The Civil Aviation Authority (CAA) has grounded 21 aircraft operating in New Zealand over safety concerns.
CAA director Graeme Harris said on Saturday that the airworthiness certificates of all 21 Australian manufactured Gippsland GA8 Airvan aircraft operating in New Zealand have been suspended.
It follows the death of nine people in Sweden on Sunday (local time) when the aircraft crashed after leaving the runway. The Australian civil aviation regulator has also grounded the planes.
"I have sufficient concerns about the safety of these aircraft to make it necessary for me to ground them until more is known about the cause of the July 14 crash in Sweden," Harris said in a statement.
"We do not take these steps lightly but when there is a reasonable doubt about the safety of an aircraft, the flying public, operators and pilots of the affected aircraft in New Zealand must be satisfied that the CAA will act with their safety as a priority.
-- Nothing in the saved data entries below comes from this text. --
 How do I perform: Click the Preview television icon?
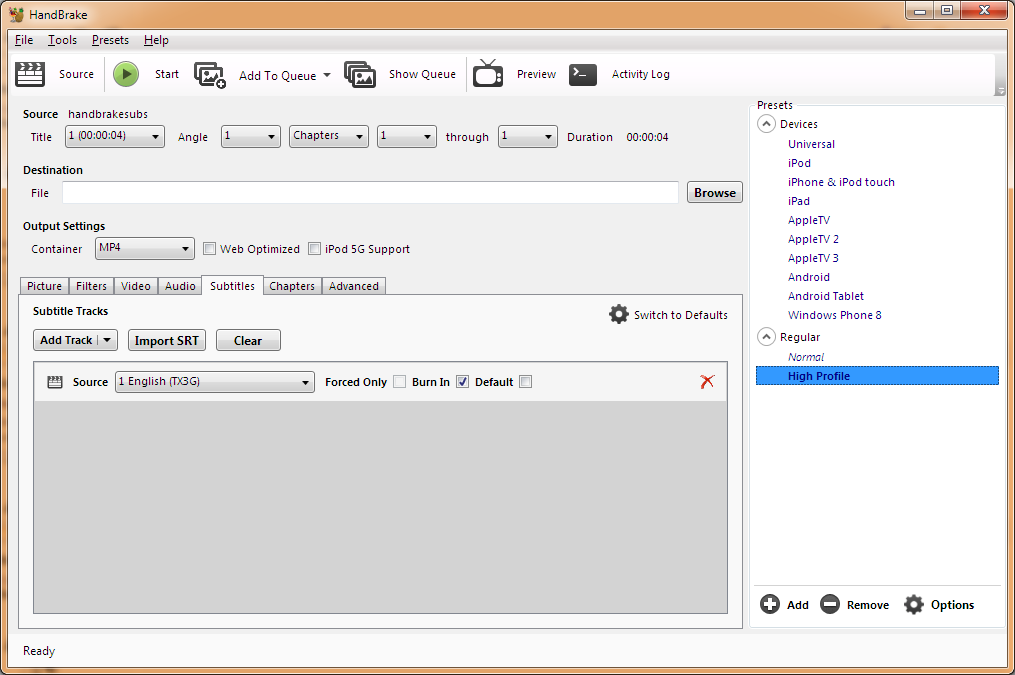(x=488, y=74)
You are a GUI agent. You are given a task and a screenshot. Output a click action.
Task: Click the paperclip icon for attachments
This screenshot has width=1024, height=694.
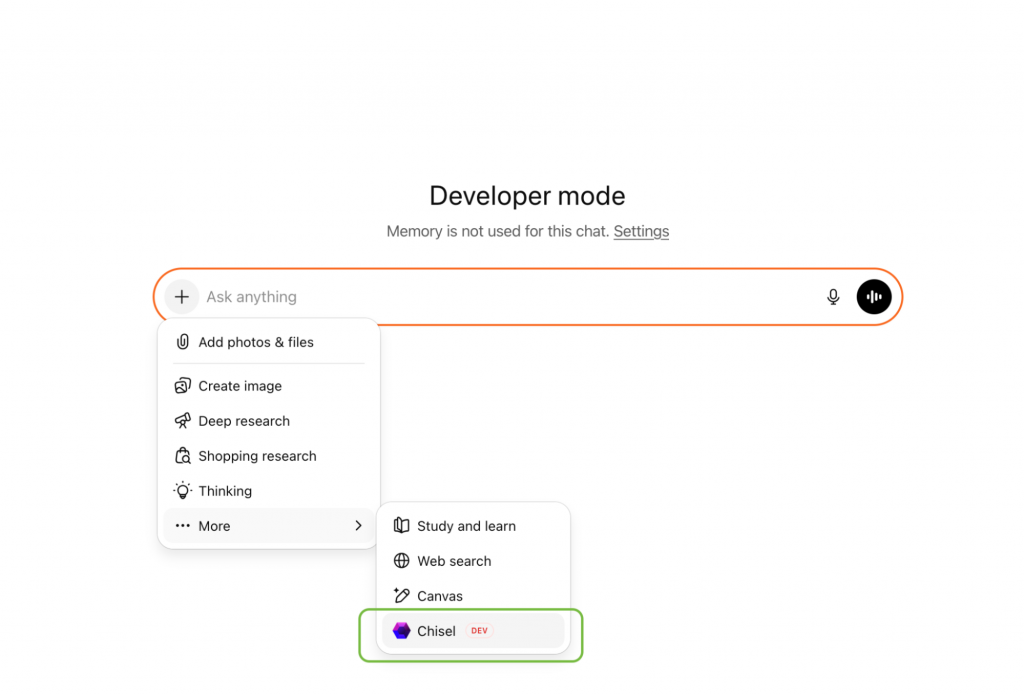(x=182, y=342)
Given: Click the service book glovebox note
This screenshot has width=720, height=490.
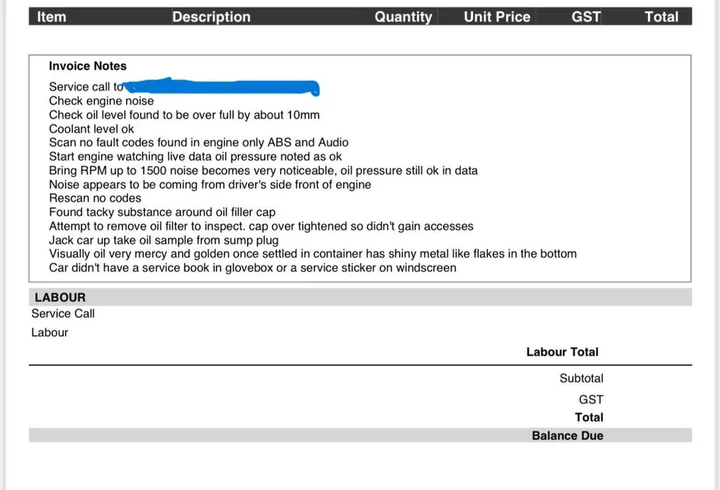Looking at the screenshot, I should (253, 268).
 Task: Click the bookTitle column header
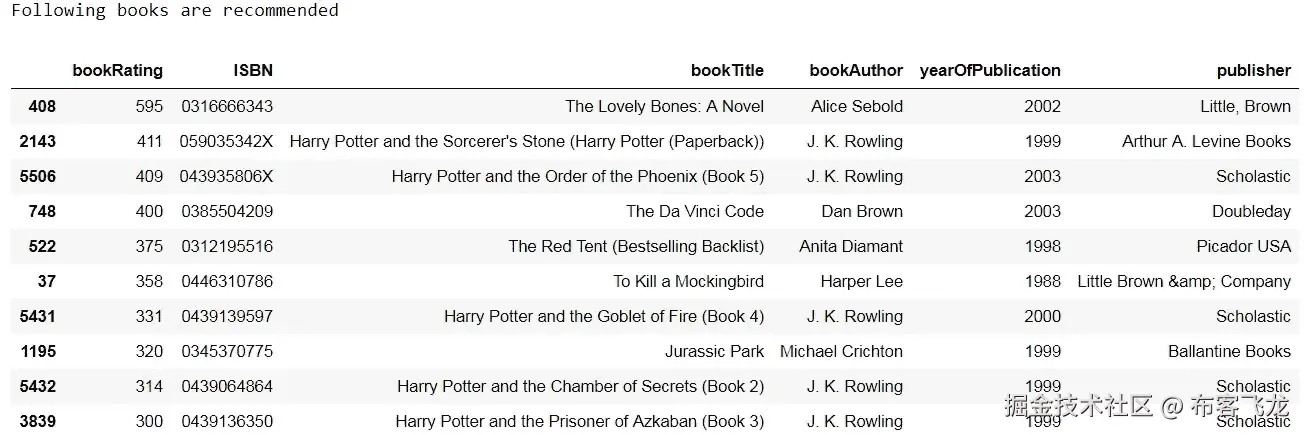pos(727,70)
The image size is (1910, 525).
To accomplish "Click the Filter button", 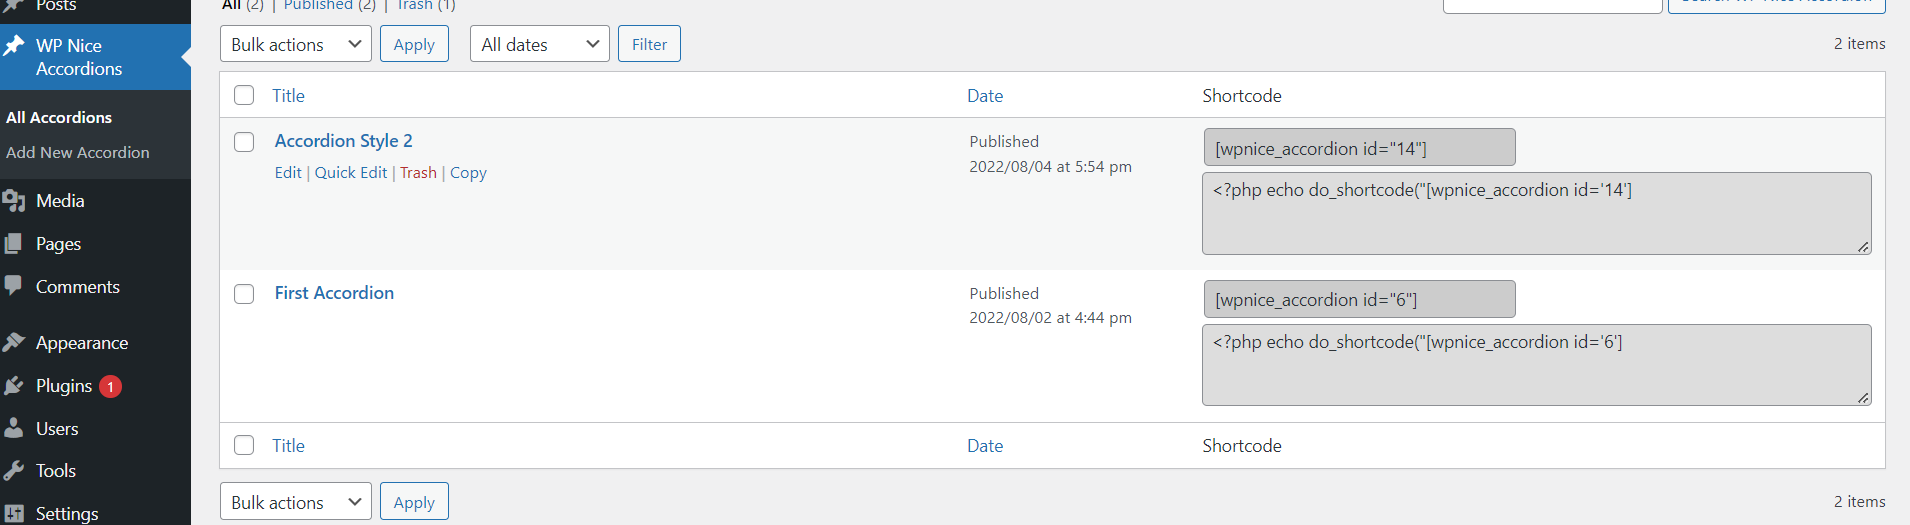I will [x=649, y=44].
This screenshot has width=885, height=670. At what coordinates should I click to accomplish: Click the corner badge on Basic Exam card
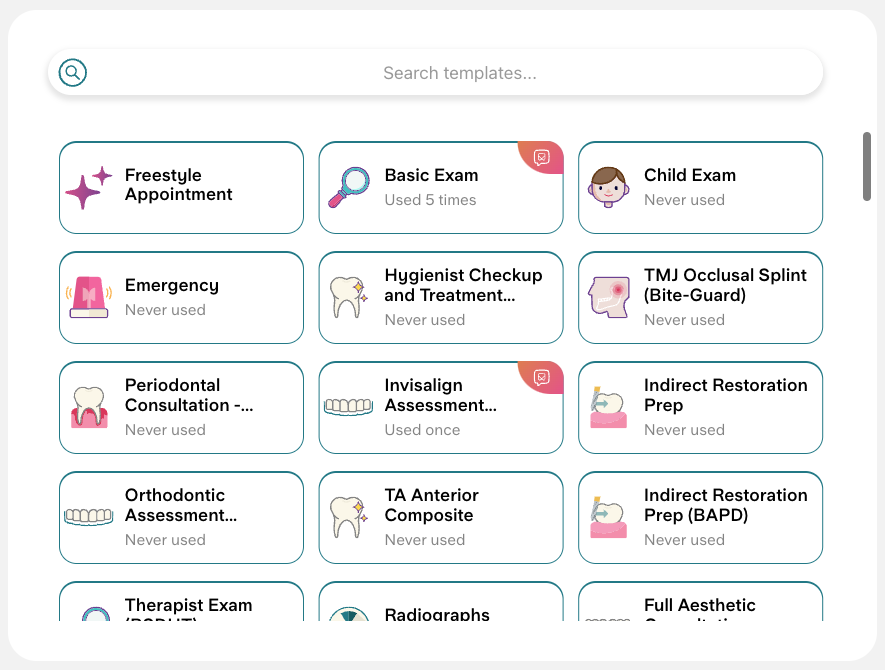click(x=541, y=157)
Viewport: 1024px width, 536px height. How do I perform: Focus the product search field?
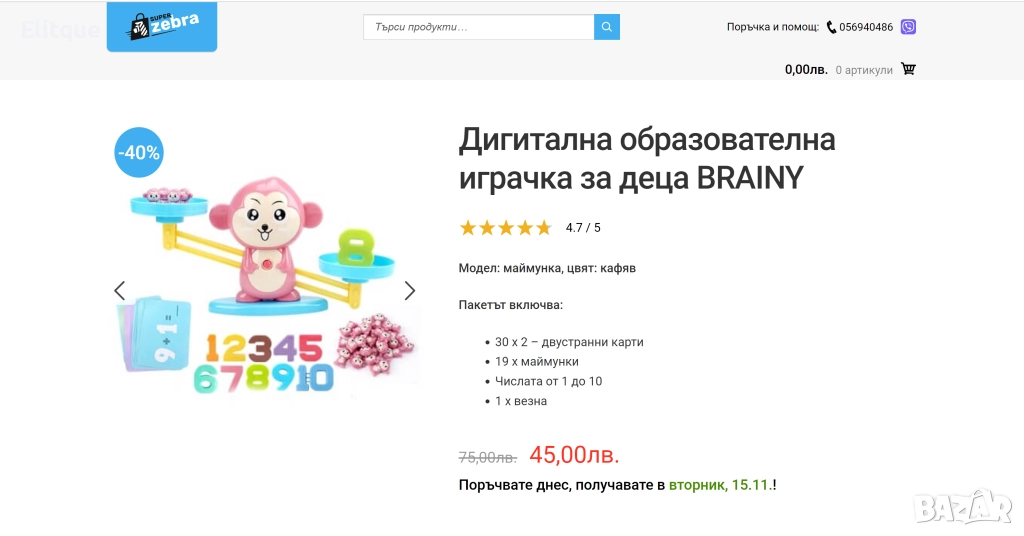pyautogui.click(x=479, y=27)
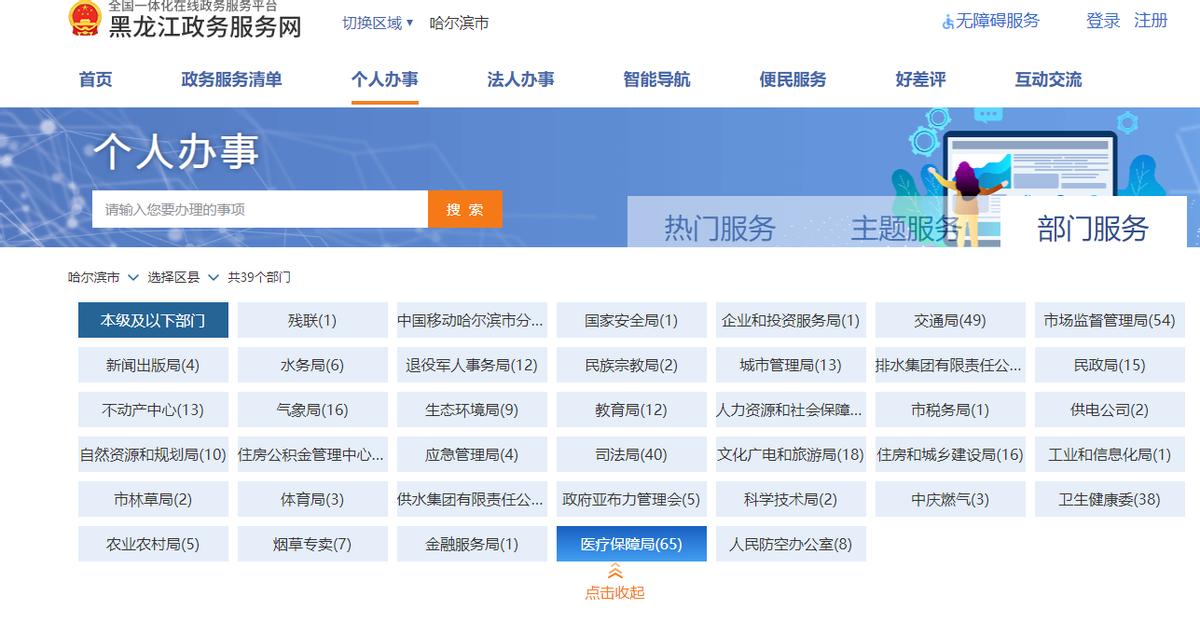The image size is (1200, 626).
Task: Click the search input field
Action: coord(260,208)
There are 10 aviation operators affected by the grounding of the planes, typically used on tourist flightseeing operations. Some are used around locations like Mount Cook.
Harris acknowledged there will be a significant commercial impact, but said he cannot compromise safety.
He said he understood the Australian authority have sent a specialist to Sweden to get insight into the progress of the crash investigation.
"Based on information coming out of the initial investigation into the crash it appears that the aeroplane, at 4000m altitude, suffered structural failure, but, at this time, the root cause of the accident cannot be confirmed."
The grounding is effective immediately and will continue as more information becomes available. CAA is in contact with organisations operating the aircraft.